Los Angeles is not a desert and it's not even practically a desert. It has a Mediterranean climate with wet winters and dry summers - precipitation is inconsistent, but it certainly rains and when it rains, it can rain a lot. In fact, modern Los Angeles sits atop a well-watered floodplain - fed by the Los Angeles, San Gabriel, and Santa Anna. The landscape used to be dominated by marshes, wetlands, and thick, bountiful oak forests that bounded the banks of the river. The problem was that Los Angeles rivers would flood violently, and would flood an extremely large area - hence, they were artificially constrained through urban aqueducts and viaducts to control their flow to protect people, property, and expand the city. The majority of Los Angeles counties populated areas are now sitting on these former wetlands and riparian areas. You can catch glimpses of the historic flow and potential of Los Angeles freshwater river systems, like in this photo of the normally dry L.A river during a storm in Feb 2024

Los Angeles used to rely on these river systems for it's freshwater, and still get's 1/3 of it's water from local sources, but yes, it's an absolutely massive metropolis so water infrastructure is needed to support it's supply from nearby mountains and the Colorado River. But this is the same with a lot of cities: NYC is in a state with bountiful freshwater resources, but it gets its water from aqueducts coming from upstate. Water management and infrastructure is necessary with any human settlement.

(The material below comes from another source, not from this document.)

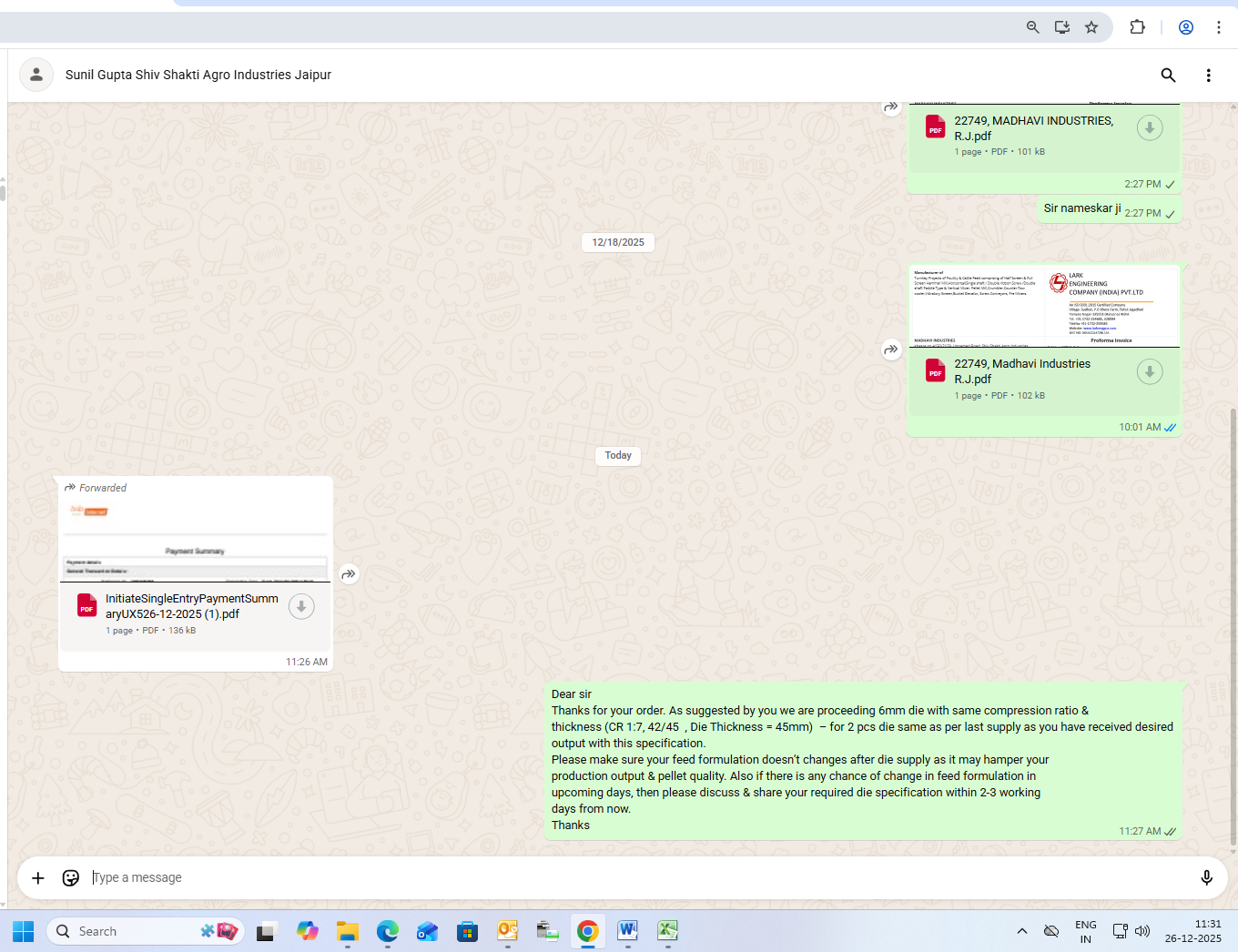
Task: Open Sunil Gupta contact profile picture
Action: (x=36, y=75)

This is a beautiful picture of a natural park in Pasadena, showing, roughly, what the landscape probably looked like before massive European settlement. Certainly not desert.

And this is a photo of snow in the San Gabriel mountains, directly to the north of modern Los Angeles. This snow melt is what fed the LA Basin's formerly great rivers.

This is a photo of the preserved Ballona wetlands. Much of modern Los Angeles county was marshy, because it was basically a massive, flat floodplain.

https://preview.redd.it/kts60xh9j89e1.jpeg?width=700&format=pjpg&auto=webp&s=8307961441c6d7369b82f27bc6223bd71a63d335

And this is what the absolutely majestic and beautiful extensive, riparian oak forests probably looked like. These oak trees provided a bountiful supply of acorns which supported relatively large populations of California Native Americans. Imagine being a Spanish explorer coming across this land after travelling through the Chihuahua, Sonora, or Mojave deserts. A land of mild, warm temperatures, sunny weather, ocean breezes, towering oaks, massive wetlands, ponds, and gorgeous mountains. They certainly would not view it as, "practically a desert", or a place where you shouldn't settle.

Sorry for the long post but the natural environment of Southern California is severely misunderstood, and your comment reflected a common attitude that I really dislike. Los Angeles sits on a beautiful land, possibly, the most beautiful natural environment in the entire world.

People should live here, and it has potential to be the greatest place to live in the world! It is improving, and the places in Greater Los Angeles that reflect this natural heritage, while being walkable, and generally great urban design, are true gems.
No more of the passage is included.